LOS ERRORES POLÍTICOS
¿Cuál es el gran error político de los años ochenta?
Lo relato en el libro de primera mano porque yo era el secretario de la Junta de Gobierno, y me encargaron el programa de reconstrucción nacional, que hablaba de pluralismo político, elecciones libres y economía mixta, el sector privado conviviendo con lo confiscado a los Somoza, y no alineamiento internacional ni con los Estados Unidos ni con la Unión Soviética, y hago ver que a los tres años, ya en el año de 1982, el Frente Sandinista imponiendo su fuerza militar rompe la Junta de Gobierno, incumple el programa prometido y profundiza la radicalización de la revolución, que es el primer error político grave.
El segundo error, sintiendo la presión militar de aquellos años, el Gobierno negocia con la Coordinadora Democrática, se selecciona una candidatura que fue la de don Arturo Cruz, y arrancan la campaña y al final a media campaña no pueden seguir porque los apedrean, los golpean, no los dejan hacer campaña y vuelven a incumplir las reglas acordadas, y se retira la oposición, se frustra la elección aunque se lleva a cabo y Daniel Ortega gana, pero con incredibilidad.
Sumado todo esto a los últimos años de la década de los ochenta, de una enorme destrucción económica que están perdidos en nuestra historia.
¿De los entrevistados a cuál le costó más acercársele, tomando en cuenta que algunos eran sus adversarios y aceptar su propia versión de lo ocurrido?
Siempre he tenido una tolerancia con las diferentes maneras de pensar. Cuando inicié esto en el 2009, tenía que incorporar importantes dirigentes del Frente Sandinista en el segundo período de Ortega.
En el caso del Pacto Alemán-Ortega, de parte del Frente estaban Ortega, Dionisio (Nicho) Marenco, y Rafael Solís, eso fue lo que más me costó, necesitaba alguien de primera mano de los sandinistas en este pacto, así que me costó convencer a Rafael Solís, quien continúa con el Frente.
En el lado liberal era Alemán, Jaime Morales y René Herrera a quien me costó convencer, esto fue nueve meses antes de su gravedad y su muerte, y al final lo convencí, habla en una versión descarnada de lo que fue el pacto, lo que querían y lo que obtuvieron.
EN LA CONTRA
¿Cómo valora que armar una resistencia fue un desacierto político, donde muchos jóvenes murieron, usted que estuvo en la contra?
Nunca he creído en una solución militar y lo dije antes de ser parte del directorio de la Resistencia.

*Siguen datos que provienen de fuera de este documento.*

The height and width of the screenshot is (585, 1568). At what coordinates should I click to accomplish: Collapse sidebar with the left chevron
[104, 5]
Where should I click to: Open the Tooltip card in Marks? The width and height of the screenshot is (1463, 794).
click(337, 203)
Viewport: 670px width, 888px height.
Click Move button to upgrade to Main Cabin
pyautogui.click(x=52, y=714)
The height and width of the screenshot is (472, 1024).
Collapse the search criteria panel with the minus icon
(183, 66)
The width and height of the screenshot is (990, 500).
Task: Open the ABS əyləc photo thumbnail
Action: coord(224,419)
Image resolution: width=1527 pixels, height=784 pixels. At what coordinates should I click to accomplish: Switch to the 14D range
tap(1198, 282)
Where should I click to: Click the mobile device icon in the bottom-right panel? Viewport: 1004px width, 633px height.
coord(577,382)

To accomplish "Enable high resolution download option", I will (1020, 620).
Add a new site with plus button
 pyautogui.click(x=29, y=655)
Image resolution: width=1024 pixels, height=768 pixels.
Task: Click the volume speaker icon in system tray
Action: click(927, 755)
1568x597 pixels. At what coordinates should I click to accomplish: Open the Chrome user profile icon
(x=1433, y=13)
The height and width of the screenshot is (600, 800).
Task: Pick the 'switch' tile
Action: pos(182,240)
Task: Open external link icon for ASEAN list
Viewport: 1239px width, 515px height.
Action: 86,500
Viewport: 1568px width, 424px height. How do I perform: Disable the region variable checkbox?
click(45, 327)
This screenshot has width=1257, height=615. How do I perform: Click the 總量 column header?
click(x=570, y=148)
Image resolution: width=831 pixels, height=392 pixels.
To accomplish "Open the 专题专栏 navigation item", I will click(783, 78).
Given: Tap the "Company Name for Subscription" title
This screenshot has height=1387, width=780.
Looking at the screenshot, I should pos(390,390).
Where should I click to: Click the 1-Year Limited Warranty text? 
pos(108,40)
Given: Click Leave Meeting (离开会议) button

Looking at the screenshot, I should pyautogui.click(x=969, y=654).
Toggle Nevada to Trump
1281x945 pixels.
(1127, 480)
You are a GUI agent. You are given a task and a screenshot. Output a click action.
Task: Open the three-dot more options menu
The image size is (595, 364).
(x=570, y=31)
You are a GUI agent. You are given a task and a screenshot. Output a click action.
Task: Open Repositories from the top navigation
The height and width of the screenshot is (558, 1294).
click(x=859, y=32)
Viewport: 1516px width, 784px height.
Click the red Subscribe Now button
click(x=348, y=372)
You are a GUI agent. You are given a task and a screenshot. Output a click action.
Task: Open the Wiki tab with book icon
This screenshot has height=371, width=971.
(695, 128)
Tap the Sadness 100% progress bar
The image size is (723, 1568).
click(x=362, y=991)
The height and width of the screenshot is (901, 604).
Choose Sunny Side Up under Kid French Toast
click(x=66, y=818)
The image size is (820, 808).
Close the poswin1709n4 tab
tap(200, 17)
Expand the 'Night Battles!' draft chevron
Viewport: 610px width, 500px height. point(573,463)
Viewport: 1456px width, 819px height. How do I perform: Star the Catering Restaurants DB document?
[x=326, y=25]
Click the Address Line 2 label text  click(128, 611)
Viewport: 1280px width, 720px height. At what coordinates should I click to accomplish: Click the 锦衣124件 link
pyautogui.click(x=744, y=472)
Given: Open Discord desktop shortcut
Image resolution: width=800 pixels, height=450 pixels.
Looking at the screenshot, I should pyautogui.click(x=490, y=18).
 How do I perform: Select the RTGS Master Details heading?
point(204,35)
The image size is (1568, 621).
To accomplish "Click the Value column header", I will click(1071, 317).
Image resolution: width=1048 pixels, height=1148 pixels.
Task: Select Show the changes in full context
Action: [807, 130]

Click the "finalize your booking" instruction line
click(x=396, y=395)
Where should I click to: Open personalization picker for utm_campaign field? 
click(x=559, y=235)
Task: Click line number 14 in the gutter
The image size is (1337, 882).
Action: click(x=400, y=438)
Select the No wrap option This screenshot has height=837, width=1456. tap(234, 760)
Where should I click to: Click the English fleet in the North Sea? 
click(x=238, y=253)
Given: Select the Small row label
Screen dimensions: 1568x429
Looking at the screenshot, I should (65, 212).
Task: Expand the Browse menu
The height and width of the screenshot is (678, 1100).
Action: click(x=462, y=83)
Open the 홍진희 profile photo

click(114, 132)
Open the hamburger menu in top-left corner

Luego de estar en Costa Rica, me estuvieron llamando a participar en los esfuerzos armados con Alianza Revolucionaria Democrática (Arde) con Edén Pastora y Alfonso Robelo, también con la Fuerza Democrática Nicaragüense (FDN) y yo nunca acepté porque nunca creí en una solución militar, puesto que el Ejército que estaba defendiendo al pueblo de la dictadura, años más tarde estaba reprimiendo al pueblo, así que desapareció toda mi fe en la vía armada, así que no creo en soluciones militares. Yo me incorporé a la Resistencia en el 87 y lo primero que les digo es que vengo a negociar.
¿Es considerado un político hábil, le han dado el mote de “Siete Puñales”, le molesta que le sigan llamando así?
Nunca me molestó. Un alto funcionario del gobierno de Ortega, que obviamente no puedo decir quién es, me confesó hace un par de años algo que yo sospechaba, él me dijo que era parte de un grupo ligado a la Seguridad del Estado en 1991 para desprestigiarme por ser considerado el más poderoso por encima de la presidencia y de todos los demás. Todo fue una campaña orquestada.